Identifying In-Demand Skills for Modern Cybersecurity Roles

Firstly, we need to understand where the skill shortages sit within most organizations as far as cyber is concerned. “Currently we’re not seeing a skills shortage at CISO level,” Bridewell Consulting’s Anthony Young says. “The real skills gap exists beneath CISO level, particularly around specialized technical skills like penetration testing or cloud security.” So, while many companies are embracing AWS, Azure and Google Cloud, all too often they might not have all the expertise required to ensure that they are configured securely, as various reports of leaking data buckets confirm. This reveals an interesting reality: while in-demand skills vary widely across organizations based on size and specialization, they do follow technology trends. No surprise then that Morey Haber, CISO at BeyondTrust, sees “skills for the cloud, identity and privileged access, vulnerability, patch, and configuration management, and mobile device security,” being firmly in demand. CompTIA’s Graham Hunter agrees, insisting that “in-demand skills fall into the three main categories of modern security: technology, education and process.” The most sought-after skills, though, remain firmly in the traditional category of technology. “Whether it is new practices that reflect a more proactive mentality (such as cybersecurity analytics), new tools that address cloud/mobile infrastructure (such as identity and access management), or new threats that take advantage of digital reliance (such as social engineering), Hunter says that “companies need their IT and security specialists to be up-to-speed on the changing technological landscape.”
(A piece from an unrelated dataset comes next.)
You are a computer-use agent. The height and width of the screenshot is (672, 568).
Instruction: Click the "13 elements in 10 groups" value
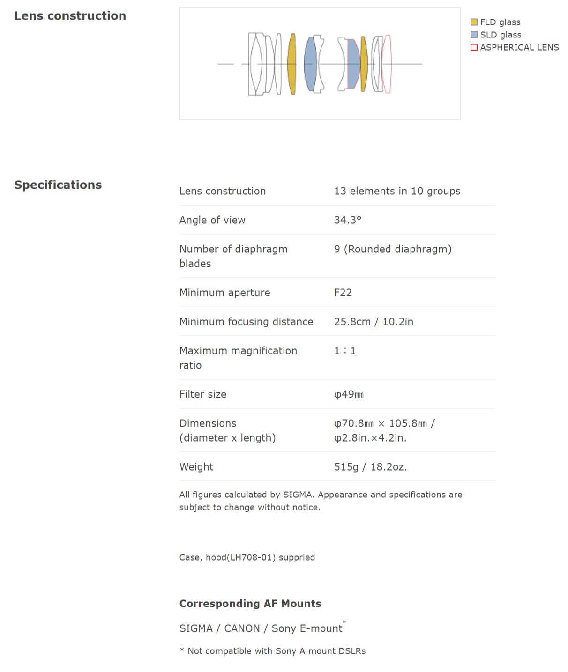point(397,191)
The changing landscape comes to the fore as far as Steven Cockcroft, director at Cybersecurity Professionals, is concerned too. “Some of the most in-demand skills that are lacking include compliance, risk management, framework implementation and auditing,” he says. “These skills will become more essential in the years to come as more businesses adopt stricter cyber processes and need to consider the wider implications of their security strategies.” Perhaps, then, the most in-demand skills will be transferable ones, and these are underutilized currently. “Framework implementation and auditing are strategy-based skills,” Cockcroft concludes, “which will benefit from candidates who think in different ways.”